In the system pompt, we instructs Metrica to provide information based on FAQs and terms of study, ensuring clear and detailed answers. It emphasizes summarizing relevant passages without copying and citing specific references when possible. The ChatPromptTemplate is used to structure the prompt with placeholders for the chat history and user input.

# QA system prompt
qa_system_prompt = """
You are Metrica, the student advisor for the MSc in Econometrics program. You provide information on the program based on FAQs, and terms of study. Both are provided in the context in markdown format. 

Only answer questions related to the MSc Econometrics program. Give clear, detailed answers. If unsure, say you do not know.

Refer to FAQs and terms of study for context. Summarize relevant passages without copying. 

The terms of study are structured: 
Articles are indicated by a §.
Numbered paragraphs indicated by (1), (2), etc.
Sub-paragraphs are alphabetically sorted, indicated by (a), (b), etc. 
Entries may contain numbered and unnumbered lists.

State requirements clearly. Cite specific references in the terms of study, e.g., § 3 (1) (a), if possible. Do not make up answers about components of the terms of study that do not exist.

For assistance, refer to TU Dortmund University facilities.

A note on Grades: '1.0' is the best grade. So the grade '2.0' is better than the grade '2.7'. For example '2.0 > 2.7'.
{context}
"""

qa_prompt = ChatPromptTemplate.from_messages([
    ("system", qa_system_prompt),
    MessagesPlaceholder("chat_history"),
    ("human", "{input}"),
])

The code below creates the final processing chains for the question-answer system. create_stuff_documents_chain() combines the LLM and the QA prompt to form a chain that processes and answers questions based on the provided documents. create_retrieval_chain() then combines the history-aware retriever and the question-answer chain to create a robust retrieval-augmented generation (RAG) chain. This RAG chain ensures that the we may retrieve relevant context from the documents and generate accurate, context-aware responses.

# the final chain
question_answer_chain = create_stuff_documents_chain(
    llm, 
    qa_prompt
)

rag_chain = create_retrieval_chain(
    history_aware_retriever, 
    question_answer_chain
)

With our RAG pipeline set up, we can now interact with the model using rag_chain.invoke(). This method accepts a dictionary with two keys:

input: The user’s question
chat_history: A list of previous interactions (empty when starting a new conversation)

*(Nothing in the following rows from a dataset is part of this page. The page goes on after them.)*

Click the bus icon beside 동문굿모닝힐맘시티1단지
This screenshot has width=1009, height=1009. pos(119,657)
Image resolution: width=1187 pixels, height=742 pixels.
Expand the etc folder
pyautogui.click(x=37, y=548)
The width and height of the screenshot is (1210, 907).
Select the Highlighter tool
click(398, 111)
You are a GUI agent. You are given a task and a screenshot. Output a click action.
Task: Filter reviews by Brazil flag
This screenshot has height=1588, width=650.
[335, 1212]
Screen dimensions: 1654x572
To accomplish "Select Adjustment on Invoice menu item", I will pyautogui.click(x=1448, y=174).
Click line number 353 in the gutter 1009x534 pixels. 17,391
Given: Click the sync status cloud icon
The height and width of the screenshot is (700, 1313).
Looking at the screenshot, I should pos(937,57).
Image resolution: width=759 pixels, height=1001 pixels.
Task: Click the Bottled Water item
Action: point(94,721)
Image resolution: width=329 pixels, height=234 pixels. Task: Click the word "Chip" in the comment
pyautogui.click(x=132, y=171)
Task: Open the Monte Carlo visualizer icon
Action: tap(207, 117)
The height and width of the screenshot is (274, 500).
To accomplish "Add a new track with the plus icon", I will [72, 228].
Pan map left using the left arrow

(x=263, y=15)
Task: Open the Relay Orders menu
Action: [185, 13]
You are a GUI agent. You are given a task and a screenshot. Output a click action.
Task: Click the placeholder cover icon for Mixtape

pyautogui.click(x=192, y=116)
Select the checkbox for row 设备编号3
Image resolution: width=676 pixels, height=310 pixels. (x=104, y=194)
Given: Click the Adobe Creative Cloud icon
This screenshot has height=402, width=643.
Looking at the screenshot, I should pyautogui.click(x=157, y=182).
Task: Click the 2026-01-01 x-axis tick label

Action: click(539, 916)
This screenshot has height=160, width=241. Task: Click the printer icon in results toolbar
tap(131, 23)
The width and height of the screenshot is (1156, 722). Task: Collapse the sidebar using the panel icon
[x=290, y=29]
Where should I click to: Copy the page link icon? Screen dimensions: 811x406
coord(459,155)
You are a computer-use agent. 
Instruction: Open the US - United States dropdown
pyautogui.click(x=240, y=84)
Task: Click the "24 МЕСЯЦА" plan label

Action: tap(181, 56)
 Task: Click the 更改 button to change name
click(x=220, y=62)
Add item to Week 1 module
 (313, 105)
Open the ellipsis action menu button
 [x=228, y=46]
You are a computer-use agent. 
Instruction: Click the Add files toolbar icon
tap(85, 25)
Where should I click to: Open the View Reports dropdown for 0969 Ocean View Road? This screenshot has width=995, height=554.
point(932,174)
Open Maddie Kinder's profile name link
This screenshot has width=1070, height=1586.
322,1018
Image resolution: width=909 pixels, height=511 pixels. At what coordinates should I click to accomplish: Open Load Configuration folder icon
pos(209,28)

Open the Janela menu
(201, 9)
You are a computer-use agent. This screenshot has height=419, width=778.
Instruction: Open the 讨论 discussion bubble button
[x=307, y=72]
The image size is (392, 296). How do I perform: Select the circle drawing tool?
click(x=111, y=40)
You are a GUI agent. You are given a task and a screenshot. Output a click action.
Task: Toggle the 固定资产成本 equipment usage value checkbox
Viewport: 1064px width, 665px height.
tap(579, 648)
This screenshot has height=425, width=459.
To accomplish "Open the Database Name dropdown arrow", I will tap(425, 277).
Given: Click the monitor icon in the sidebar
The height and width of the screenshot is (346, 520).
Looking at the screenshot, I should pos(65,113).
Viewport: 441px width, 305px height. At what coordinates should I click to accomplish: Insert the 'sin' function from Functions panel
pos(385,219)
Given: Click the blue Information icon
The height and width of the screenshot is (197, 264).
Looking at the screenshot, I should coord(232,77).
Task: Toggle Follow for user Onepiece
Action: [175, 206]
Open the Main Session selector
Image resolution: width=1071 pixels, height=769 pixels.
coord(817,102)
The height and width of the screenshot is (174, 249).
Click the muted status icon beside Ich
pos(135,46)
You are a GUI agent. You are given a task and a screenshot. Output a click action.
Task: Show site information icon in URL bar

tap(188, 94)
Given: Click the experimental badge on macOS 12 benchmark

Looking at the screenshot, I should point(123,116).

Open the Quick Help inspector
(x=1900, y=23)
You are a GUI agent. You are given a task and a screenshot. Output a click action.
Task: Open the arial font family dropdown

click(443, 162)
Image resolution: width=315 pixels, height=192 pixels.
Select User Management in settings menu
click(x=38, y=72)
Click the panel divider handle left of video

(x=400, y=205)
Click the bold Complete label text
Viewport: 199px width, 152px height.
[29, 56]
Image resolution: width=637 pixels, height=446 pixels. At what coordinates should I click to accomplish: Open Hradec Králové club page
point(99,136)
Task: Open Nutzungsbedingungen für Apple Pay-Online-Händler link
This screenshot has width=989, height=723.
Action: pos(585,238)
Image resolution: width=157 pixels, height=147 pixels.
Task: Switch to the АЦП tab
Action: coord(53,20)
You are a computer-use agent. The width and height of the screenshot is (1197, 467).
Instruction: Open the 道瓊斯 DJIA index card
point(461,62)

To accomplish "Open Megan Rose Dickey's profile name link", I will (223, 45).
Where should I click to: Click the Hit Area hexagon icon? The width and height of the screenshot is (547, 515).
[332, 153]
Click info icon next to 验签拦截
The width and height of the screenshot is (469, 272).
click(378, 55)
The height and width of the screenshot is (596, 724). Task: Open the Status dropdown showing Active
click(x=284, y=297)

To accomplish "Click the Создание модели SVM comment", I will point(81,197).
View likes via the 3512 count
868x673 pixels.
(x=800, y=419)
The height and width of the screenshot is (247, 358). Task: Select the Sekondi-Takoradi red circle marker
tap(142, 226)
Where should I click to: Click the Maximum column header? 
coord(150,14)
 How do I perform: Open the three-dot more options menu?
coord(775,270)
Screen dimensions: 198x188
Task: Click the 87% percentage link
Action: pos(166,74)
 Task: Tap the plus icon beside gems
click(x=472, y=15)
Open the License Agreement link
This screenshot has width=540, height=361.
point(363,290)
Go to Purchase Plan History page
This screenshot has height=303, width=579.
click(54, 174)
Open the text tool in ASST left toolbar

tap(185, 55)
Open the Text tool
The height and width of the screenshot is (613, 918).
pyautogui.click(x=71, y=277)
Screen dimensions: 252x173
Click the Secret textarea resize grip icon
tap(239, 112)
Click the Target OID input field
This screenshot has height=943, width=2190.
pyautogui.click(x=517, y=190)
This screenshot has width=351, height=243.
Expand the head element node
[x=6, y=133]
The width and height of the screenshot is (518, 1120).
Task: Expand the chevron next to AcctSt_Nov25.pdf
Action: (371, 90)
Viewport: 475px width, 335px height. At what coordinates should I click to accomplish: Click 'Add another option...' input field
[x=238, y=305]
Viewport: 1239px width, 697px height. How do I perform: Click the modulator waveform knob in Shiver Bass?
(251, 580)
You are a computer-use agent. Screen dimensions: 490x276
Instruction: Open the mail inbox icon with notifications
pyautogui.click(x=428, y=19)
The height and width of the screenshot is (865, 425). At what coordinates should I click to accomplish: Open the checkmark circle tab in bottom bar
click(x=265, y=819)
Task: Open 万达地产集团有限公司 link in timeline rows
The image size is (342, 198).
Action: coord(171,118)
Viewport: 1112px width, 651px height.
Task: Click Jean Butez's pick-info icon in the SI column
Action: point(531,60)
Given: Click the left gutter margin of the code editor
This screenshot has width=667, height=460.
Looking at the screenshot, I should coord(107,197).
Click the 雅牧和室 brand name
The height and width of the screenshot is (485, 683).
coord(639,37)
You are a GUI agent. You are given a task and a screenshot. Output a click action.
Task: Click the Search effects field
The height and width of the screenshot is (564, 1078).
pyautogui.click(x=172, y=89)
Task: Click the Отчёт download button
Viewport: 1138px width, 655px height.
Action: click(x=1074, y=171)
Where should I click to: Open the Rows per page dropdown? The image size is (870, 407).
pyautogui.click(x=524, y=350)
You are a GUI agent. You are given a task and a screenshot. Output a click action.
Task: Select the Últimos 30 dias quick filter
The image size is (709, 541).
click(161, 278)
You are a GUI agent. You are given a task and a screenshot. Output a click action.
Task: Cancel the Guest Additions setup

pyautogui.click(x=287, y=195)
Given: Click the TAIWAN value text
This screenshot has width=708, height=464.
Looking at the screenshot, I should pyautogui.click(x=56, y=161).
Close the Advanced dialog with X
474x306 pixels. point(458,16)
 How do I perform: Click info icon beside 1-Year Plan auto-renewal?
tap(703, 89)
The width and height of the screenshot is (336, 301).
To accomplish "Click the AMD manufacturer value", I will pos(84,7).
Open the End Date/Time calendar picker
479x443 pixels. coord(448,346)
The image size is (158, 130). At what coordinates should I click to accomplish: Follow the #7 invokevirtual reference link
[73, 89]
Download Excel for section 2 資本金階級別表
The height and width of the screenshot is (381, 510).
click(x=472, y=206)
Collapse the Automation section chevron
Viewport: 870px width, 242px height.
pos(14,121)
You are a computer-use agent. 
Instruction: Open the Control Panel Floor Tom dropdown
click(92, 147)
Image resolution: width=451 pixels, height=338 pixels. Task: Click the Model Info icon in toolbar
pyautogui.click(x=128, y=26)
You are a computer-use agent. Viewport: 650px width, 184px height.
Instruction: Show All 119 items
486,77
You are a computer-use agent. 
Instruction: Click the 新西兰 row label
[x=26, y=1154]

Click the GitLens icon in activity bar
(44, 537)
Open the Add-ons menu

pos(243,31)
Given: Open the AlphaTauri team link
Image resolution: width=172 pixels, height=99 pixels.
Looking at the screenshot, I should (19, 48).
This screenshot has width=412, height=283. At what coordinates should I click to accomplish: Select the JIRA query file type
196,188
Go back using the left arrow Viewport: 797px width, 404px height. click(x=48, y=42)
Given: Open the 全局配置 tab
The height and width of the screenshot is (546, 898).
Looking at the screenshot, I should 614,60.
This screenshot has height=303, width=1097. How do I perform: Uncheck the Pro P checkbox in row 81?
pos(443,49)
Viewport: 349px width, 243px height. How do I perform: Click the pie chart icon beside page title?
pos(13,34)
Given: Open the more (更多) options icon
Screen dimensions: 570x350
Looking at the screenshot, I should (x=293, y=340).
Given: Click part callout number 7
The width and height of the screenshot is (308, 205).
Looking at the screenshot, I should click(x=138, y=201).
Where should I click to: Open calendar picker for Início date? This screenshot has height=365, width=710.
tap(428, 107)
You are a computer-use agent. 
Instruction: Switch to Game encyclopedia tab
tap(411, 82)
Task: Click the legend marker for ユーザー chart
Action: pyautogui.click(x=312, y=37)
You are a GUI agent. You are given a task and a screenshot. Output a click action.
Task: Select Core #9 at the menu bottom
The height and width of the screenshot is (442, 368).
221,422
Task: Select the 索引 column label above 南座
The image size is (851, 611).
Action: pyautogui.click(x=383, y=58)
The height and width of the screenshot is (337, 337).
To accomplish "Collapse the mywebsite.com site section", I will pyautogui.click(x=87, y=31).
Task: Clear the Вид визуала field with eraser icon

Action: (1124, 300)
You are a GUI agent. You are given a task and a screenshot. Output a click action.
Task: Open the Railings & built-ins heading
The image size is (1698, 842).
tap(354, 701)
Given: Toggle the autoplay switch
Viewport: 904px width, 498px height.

Let’s test the chain with a sample question about admission requirements for the Masters Exam:

# test the chain
the_answer = rag_chain.invoke({
    "input": "What are the requirements for admission to the Masters Exam?", 
    "chat_history": []
})

print(the_answer["answer"])

According to § 17 (1), to be admitted to the Master's Exam, a student must be 
enrolled at the time of the exam or at the time she applies for the exam, 
specifically in the Master's degree program in Econometrics at TU Dortmund 
University and admitted as a guest student at the University of Duisburg-Essen 
and at the Ruhr-University Bochum. 

Additionally, admission to the exam must not be denied due to any of the conditions 
listed in § 17 
(2), which include: 
(a) having definitively failed to pass an exam required by the terms of study, 
(b) having a pending official objection against the results of an exam, or 
(c) having already been admitted to the examination process of the same degree 
program at another university or in a significantly similar degree program.

We see that the model does a nice job summarizing the relevant passages of the Terms of Study, pointing the student to § 17.

Creating the User Interface

Of course, interacting with the a Python CLI is not user friendly, so we’ll create a Gradio interface. This provides a clean, web-based chat interface for users to interact with Metrica.

Next, we’ll create a user-friendly chat interface using Gradio. The interface includes:

A chat window with scrollable message history
A text input field for user queries
Send and Clear buttons for message control
Custom styling for better visual appearance
Message streaming for a more natural chat experience
A custom avatar for the bot

The implementation uses Gradio’s Blocks API. Most of the code is simply adapted from the Gradio documentation.

import gradio as gr

# gradio blocks interface
with gr.Blocks(theme=gr.themes.Soft(), css="""
    .avatar-container {
        height: 75px; 
        width: 75px;
    }
    .gradio-chatbot .gradio-scroll-container {
        overflow-y: scroll;
        height: 550px;
    }
    """) as cw:
    chatbot = gr.Chatbot([
        (
            None,
            "Hi, I'm Metrica. How can I help you?\n\n**Please note: None of the information given here is legally binding, and I may make mistakes. You should check the official documents in any case.**",
        )
        ],
        placeholder="Please note: none of the information given here is legally binding.",
        avatar_images=[None, "assets/metrica.png"],
        label="Metrica",
    )
    msg = gr.Textbox(label="Ask right away!")
    with gr.Row():
        with gr.Column():
            send_button = gr.Button("Send")
            clear = gr.ClearButton([msg, chatbot])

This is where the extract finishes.